- VCD Cover
- Directed by: Om Prakash Rao
- Written by: M. S. Ramesh R. Rajashekhar (Dialogues)
- Story by: Senthil Kumar
- Based on: Bose (Tamil)
- Produced by: Rockline Venkatesh
- Starring: Darshan Nikita Thukral Ashish Vidyarthi
- Cinematography: K. M. Vishnuvardhan
- Edited by: Lakshman Reddy
- Music by: Hamsalekha
- Production company: Rockline Productions
- Release date: 19 June 2009;
- Running time: 152 minutes
- Country: India
- Language: Kannada

= Yodha (2009 film) =

Yodha is a 2009 Indian Kannada-language action thriller film directed by Om Prakash Rao and produced by Rockline Venkatesh. it is a remake of Tamil film Bose. The film stars Darshan, Nikita Thukral, Ashish Vidyarthi, Rahul Dev and Avinash Yelandur. Yodha was released on 19 June 2009.

==Plot==
Karnataka state Home Minister, Patil and his associates are kidnapped by a terrorist named Qasim. They demand their men to be released, but the central government refuses the demand and assigns NSG commando operation with Capt. Ram in the lead. Ram and the commandos successfully rescue Patil. However, the commandos and terrorists suffer equal losses of their men in the operation. Due to threats against Patil, Ram and his team are deployed to the minister's security. During the Republic day program in New Delhi, Patil gets attracted to the program's dancer, Asha, and he secretly brings her to his room and tries to have sex.

(Stored data)
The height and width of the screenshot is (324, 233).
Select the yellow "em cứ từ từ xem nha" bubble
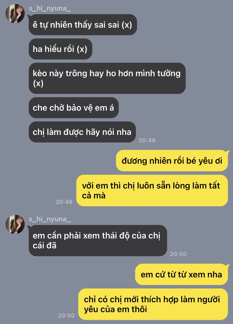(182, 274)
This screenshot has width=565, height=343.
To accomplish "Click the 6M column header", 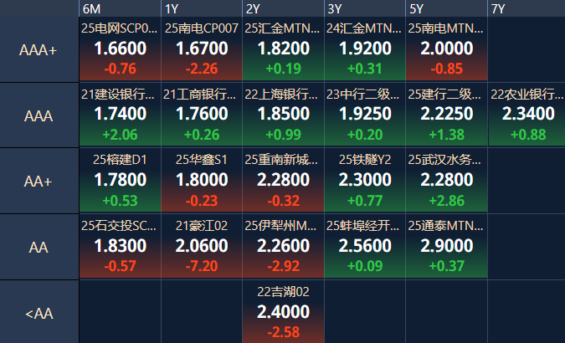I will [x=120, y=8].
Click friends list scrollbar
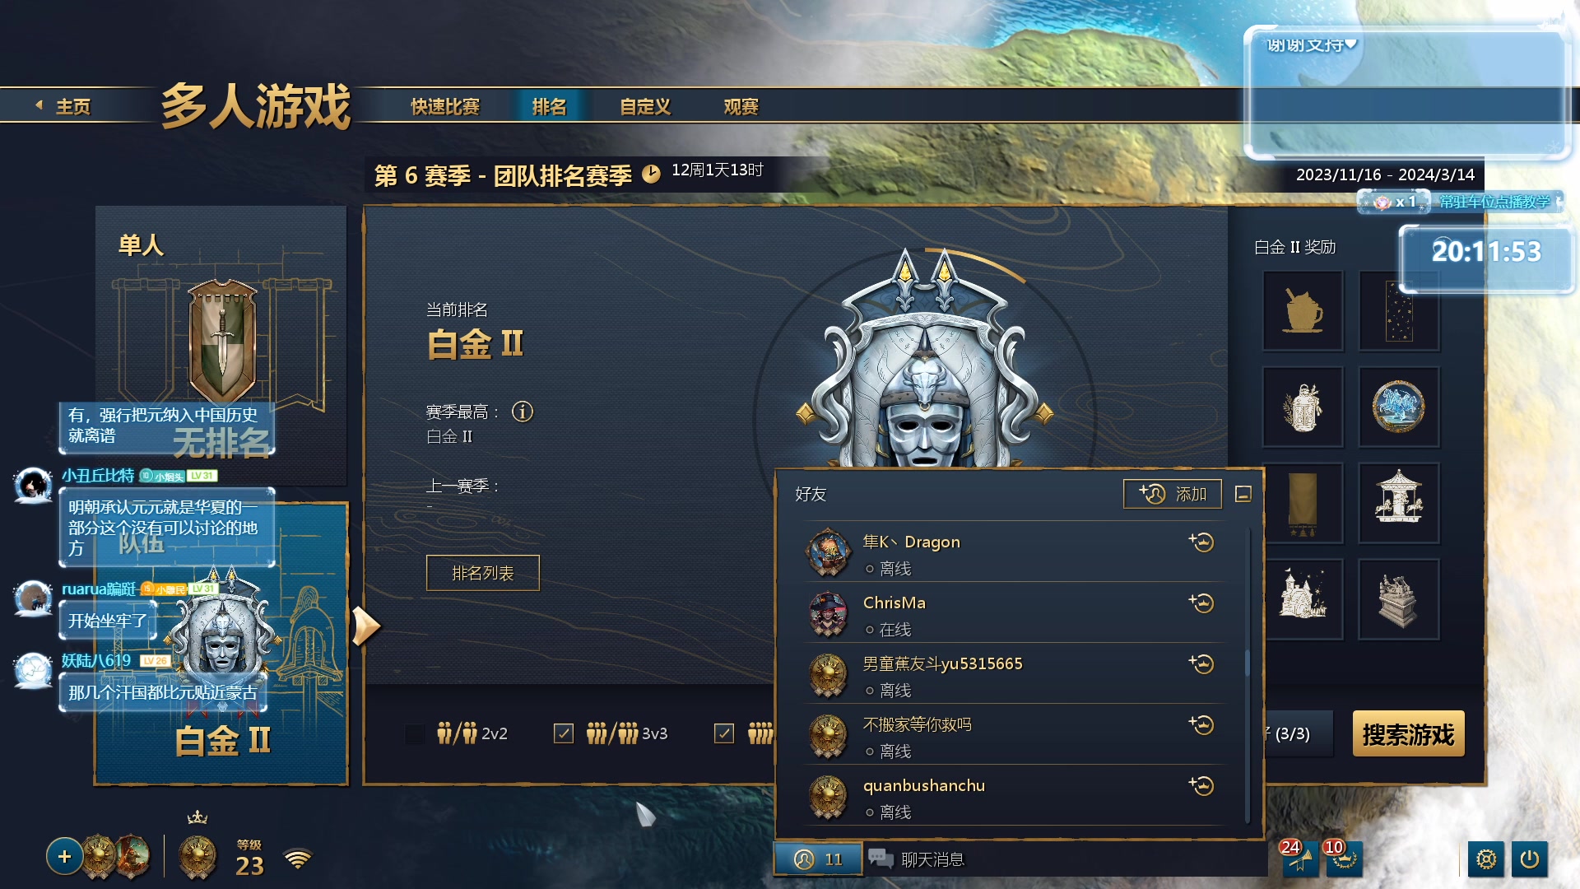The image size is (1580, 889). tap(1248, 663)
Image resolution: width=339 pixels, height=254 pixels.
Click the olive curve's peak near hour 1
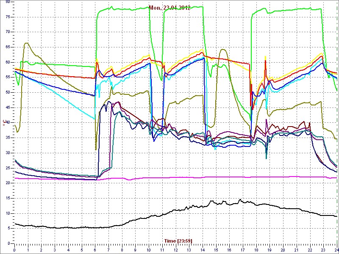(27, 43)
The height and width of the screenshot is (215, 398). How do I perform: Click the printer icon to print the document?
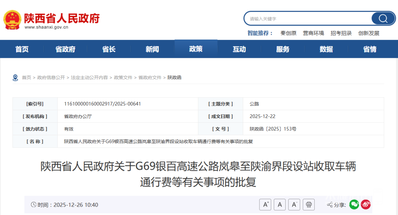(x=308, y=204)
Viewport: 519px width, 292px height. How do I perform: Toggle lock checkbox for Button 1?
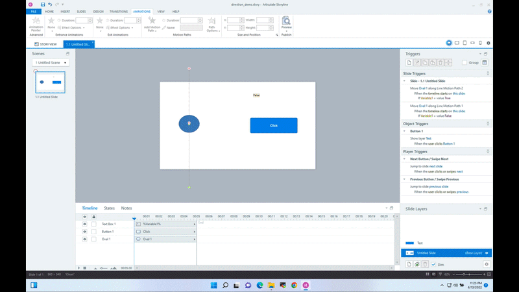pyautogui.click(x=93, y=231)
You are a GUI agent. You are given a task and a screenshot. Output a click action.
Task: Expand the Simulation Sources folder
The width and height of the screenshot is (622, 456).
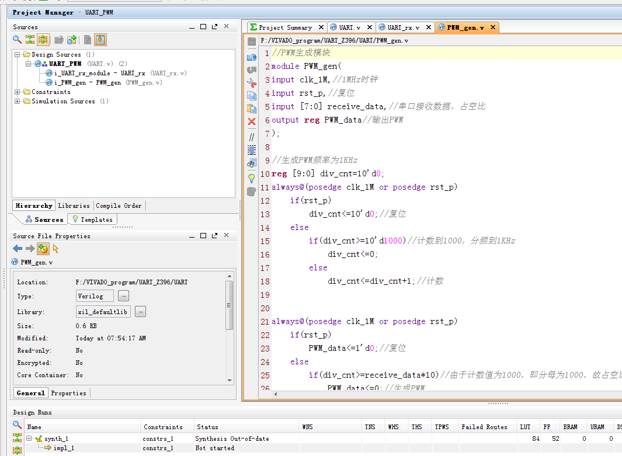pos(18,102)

▶ WORK ITEM:
Can you repeat the Yodha film page word for word, everything from "- Produced by: Rockline" down to "19 June 2009."? These records were drawn from a separate source.

▶ THE COMPLETED TASK:
- Produced by: Rockline Venkatesh
- Starring: Darshan Nikita Thukral Ashish Vidyarthi
- Cinematography: K. M. Vishnuvardhan
- Edited by: Lakshman Reddy
- Music by: Hamsalekha
- Production company: Rockline Productions
- Release date: 19 June 2009;
- Running time: 152 minutes
- Country: India
- Language: Kannada

= Yodha (2009 film) =

Yodha is a 2009 Indian Kannada-language action thriller film directed by Om Prakash Rao and produced by Rockline Venkatesh. it is a remake of Tamil film Bose. The film stars Darshan, Nikita Thukral, Ashish Vidyarthi, Rahul Dev and Avinash Yelandur. Yodha was released on 19 June 2009.